This post is written to help a beginner understand basic electric terms including Watts, Volts, and Amps. If you already know what these mean, head over to our solar electricity calculator, and fill it out to get a good estimate of your ideal electric system size.

Also check out these solar panel wiring diagrams.

Pro Tip: We recommend that if you’re fresh to electrical systems – or even if you’ve wired in a couple of components to your Honda Civic before – that you get the eyes of a professional to look over your work. There are plenty of electrical forums where experts will help you for free. So make use of those resources to save you some dollars and perhaps a good shock or fire.

What we’ll cover:

  • What is a Watt?
  • Watt hours and Amp Hours
  • Alternating current (AC power) and direct current (DC power)

What Is A Watt?

The most important equation that you can know when calculating your electricity consumption is:

Watt = Amps x Volts

The tried-and-true method for newcomers to visualize electricity traveling through wires as water flowing through pipes. In a pipe there are two things that measure how much water is going through.

  • The speed of the water: This is the Volts.
  • The width of the pipes: This is the Amps.

If you know the width of the pipe and speed of the water, you know the total water passing through.

Watts are measure of instantaneous electricity passing through something, just as gallons per minute is the instantaneous measure of a river flowing.

Watts is the total measure of electricity passing through a system. You can have different combos of Amps and Volts to achieve this. If you have a 200W device plugged into a 110V outlet, then it’ll be drawing 1.8A through. If it’s plugged into a 12V battery, it’ll be drawing 17.7A through to get the same amount of power.

Amp Hours (and Watt Hours)

If you want to know how long a battery will last, you need some way to measure how much electricity it can hold. This is done by measuring the storage or capacity of electricity.

Fortunately, the folks naming all of the electrical jargon made this one pretty easy for us. One Amp hour is the quantity of electricity that it takes to use one amp for one hour.

Amps x Hours = Amp hours

This means that if you know how many amps something uses and for how long you’ll be using it, you know how much it will drain your battery. For instance, if you run a 2.5A light for two hours, you’ve used 5Ah. If you use it for three hours, then it takes 7.5Ah.

Knowing all of this, I bet you can now figure out what a Watt hour is! 1Wh is the amount of electricity storage it takes to use 1 Watt for 1 hour.

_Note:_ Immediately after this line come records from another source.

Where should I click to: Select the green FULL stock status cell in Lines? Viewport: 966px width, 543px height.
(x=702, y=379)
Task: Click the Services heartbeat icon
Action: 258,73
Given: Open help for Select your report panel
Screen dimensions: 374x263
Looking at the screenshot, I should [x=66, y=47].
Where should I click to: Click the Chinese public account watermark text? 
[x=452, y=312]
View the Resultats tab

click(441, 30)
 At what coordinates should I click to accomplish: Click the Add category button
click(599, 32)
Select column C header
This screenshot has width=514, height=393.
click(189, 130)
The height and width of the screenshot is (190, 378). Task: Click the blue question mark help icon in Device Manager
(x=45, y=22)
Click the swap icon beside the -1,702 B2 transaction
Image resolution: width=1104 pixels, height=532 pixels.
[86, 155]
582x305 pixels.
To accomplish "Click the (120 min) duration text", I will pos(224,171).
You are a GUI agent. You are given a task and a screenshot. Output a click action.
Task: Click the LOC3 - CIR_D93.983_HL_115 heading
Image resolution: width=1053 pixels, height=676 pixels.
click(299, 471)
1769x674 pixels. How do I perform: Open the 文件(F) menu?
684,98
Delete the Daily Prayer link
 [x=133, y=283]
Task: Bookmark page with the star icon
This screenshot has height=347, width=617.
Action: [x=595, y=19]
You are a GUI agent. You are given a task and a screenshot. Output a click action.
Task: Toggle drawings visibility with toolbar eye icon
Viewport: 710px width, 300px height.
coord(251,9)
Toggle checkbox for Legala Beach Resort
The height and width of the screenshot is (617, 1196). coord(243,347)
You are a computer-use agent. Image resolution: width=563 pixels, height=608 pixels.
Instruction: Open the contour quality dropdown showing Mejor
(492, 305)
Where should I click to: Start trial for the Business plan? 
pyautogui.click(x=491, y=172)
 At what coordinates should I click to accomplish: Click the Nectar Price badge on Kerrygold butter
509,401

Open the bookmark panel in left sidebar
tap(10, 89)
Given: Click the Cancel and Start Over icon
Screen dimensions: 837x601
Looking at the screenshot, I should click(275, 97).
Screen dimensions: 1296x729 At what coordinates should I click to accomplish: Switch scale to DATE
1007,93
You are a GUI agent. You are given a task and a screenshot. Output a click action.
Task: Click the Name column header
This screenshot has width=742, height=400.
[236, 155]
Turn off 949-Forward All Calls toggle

Why have two ratings, Wh and Ah?

Deep Cycle batteries are traditionally rated in Amp hours. It’s been done like that for decades and most likely you will need to know the Ah of your campervan system. With large household battery systems becoming more common, Wh are starting to become a more mainstream way to measure capacity. This is because a Wh is the same amount of energy regardless of if we’re using a 5V, 12V, 110V, 220V or other electrical standard. It’s more consistent way to measure because it takes voltage out of the equation.

We recommend you calculate your entire system in Wh and then calculate your Ah at the end of the process.

Watt hours is the easiest measure to base your calculations because there are probably going to be a couple of items that will use different voltage than 12V. Watts are also how solar panels and inverters are rated. Less mix-ups can happen if you stick with Wh until your final calculations for system sizing.

But before we get to the good stuff, there’s one more concept to tackle.

Alternating Current (AC) and Direct Current (DC)

There are two different types of electricity to manage. One is called direct current (DC) power and one is called alternating current (AC) power.

Direct Current (DC) Power

Direct current refers to a type of power that flows in one direction. Most digital electronics such as your cell phone use direct current power. Anything you plug into a cigarette lighter or USB cable is run off DC power. Most importantly, batteries store power using direct current which is the main reason it is used in vehicles.

Alternating Current (AC) Power

Alternating current power is a different type of electricity where the flow is constantly changing directions. This is the type of power running through power lines and what all the outlets in your house or office building are delivering. The main reason the power grid is AC is because it is efficient to transmit it over long distances compared to DC. Due to this, household appliances are all designed to be plugged into AC outlets.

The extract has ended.